Yesterday our early morning comment emphasised that the Northern European States would eventually fall into line and prop up the PIGS because the whole project was essentially a political rather than an economic one and, lo and behold, before the day was even up the Germans had effectively capitulated and promised to sign the cheque.
The rebound in the Euro was the immediate reaction but in the belief of this commentator this is very short sighted. Long term the Euro would have been better off by playing hard ball with the profligate south and (if necessary) actually kicking out non compliant member states. Now the EU project will commit to throwing good money after bad to the detriment of the currency as a whole. The squeeze on the shorts may have had an immediate impact and this may go on for a while but the fact is that the Greek budget proposals are very mild and go nowhere near a solution to the overall problem, they are considerably weaker that the Irish budget proposals of a few months ago and nobody was rushing to the aid of the Emerald Isle.
This is yet another political solution (by which I mean just printing more money) to an economic problem and commits the Northern States to spending even more and this is on top of all the other various calls and commitments on Treasury purses that have been promised over the last couple of years.

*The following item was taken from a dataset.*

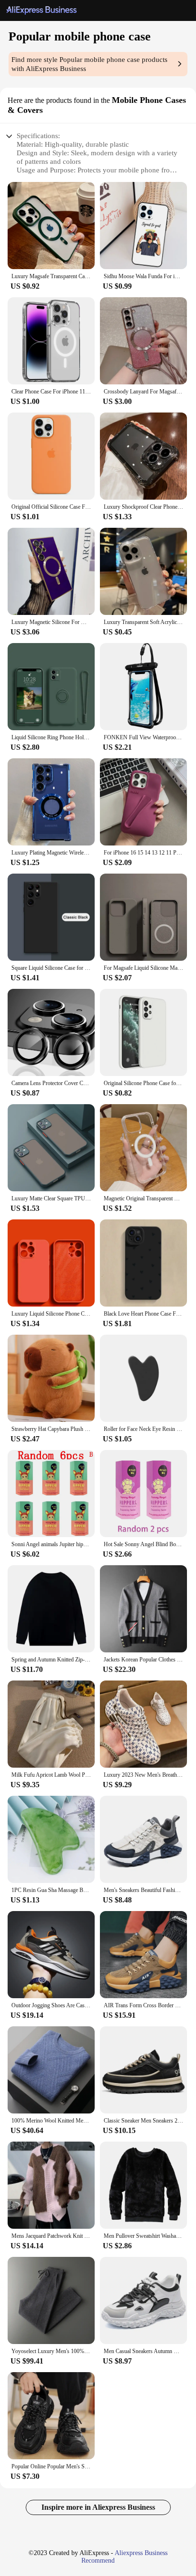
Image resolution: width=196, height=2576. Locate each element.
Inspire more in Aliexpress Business (98, 2507)
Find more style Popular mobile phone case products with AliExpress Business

Today also sees the ill informed Robin Hood tax proposal from various ‘interested parties’. It is curious how keen people are on a Tax that they believe will not affect them personally but will be inflicted on other people who they do not like much anyway. The 0.05% proposed tax sounds tiny and every one always uses the sum of 5p on £1,000 transaction to portray its limited impact. Unfortunately this merely shows up their ignorance of the sums actually involved in financial transactions. FX is traded in millions (not £1,000) and the cost of transaction at the moment for, say, a £1,000,000 GBP/USD deal is around $12 to $15 in total (divided between the broker, the clearer, the platform provider etc). To add 0.05% on this would be £50 (or $78 at current exchange rates). This is at least FIVE times more than the total cost of the deal at the moment and this would be on top of the current fee. If campaigners really believe that the FX market will just stand idly by and accept this they are sadly mistaken. The entire market will just up sticks and move to whichever jurisdiction does not impose the tax (and you can bet your bottom dollar that many will not). LCG is just a very small FX provider but even we transact some $2 billion a day across our platforms…on this we make about $5 to $8 per million revenue on average … a 0.05pc fee on this would mean our tiny company paying some $100,000 a day (!!!!) in new taxes; about 15 times the total profit (after costs) made by the actual company.
Markets are still bolstered by the EC bail out announcement and the FTSE is called up about 30 at 5140 this morning. Dealers are in two minds as to the overall direction as the sell off last week seemed excessive but the reasons for the rally back up also seems dubious. The supports at 5000 and 5030 held well and even if we go into reverse over the next few sessions it will probably take some effort to break down through them. On the other hand the old support at 5180/5200 is now likely to act as a solid resistance to any move back up. Clients are likely to attempt to play this range but should be wary of failure at either end.
Currency markets reacted as mentioned earlier to the news that the Germans will agree to a bail out of Greece in some form or other. The Euro put in one of its best days for quite some time but in truth the rally was not as powerful as one might have expected (especially if traders were as short as the FT suggested in yesterday’s headlines). Either the over selling theory has been exaggerated or (which is my favoured reason) the market is still actually very long of Euro’s from the long bull run of Mar to Dec 2009. Funds were piling into the currency as a quasi Chinese Yuan hedge versus the Dollar and it is not clear whether these positions have yet been wiped out in the last two months of weakness.
With the Euro zone needed to finance ever more borrowing the chances of rate hikes in the near to medium term are probably eased as well.
Sterling recovered in line with the Euro but the rally seems muted to say the least. 1.5720 to the upside is proving a problem to get over but 1.5560/70 is also acting as good support to any weakness. The buy side seems to be the most favoured in early action today but traders are aware that any micro/macro bad news across the globe seems to be taken as a dollar buying signal and so for the time being the big shifts are generally currency negative.
Gold has recovered marginally from the sell off and we are now hovering at around the mid Dec to start of Feb previous range lows ($1075/1080). If we can overcome the level and close above about $1082 there may be an argument for a potential rally but at the moment clients are selling looking for a retest of the 1060/65 closing lows support.
Oil is slipping in early trade with the Inventories due out this afternoon. The recent cold weather in the US will have reduced vehicle use but increased power requirement and so it will be interesting to see the effects. At the moment there appears to be little pressure on Supply and the rally of yesterday seemed to take its triggers from the Euro news as well. Markets may decide on reflection that discretion is the better part of valour and it is truly difficult to call a direction. On the one hand we have the undoubted fact that India and China (amongst others) are going to require ever increasing supply but on the other this is a very, very long term play.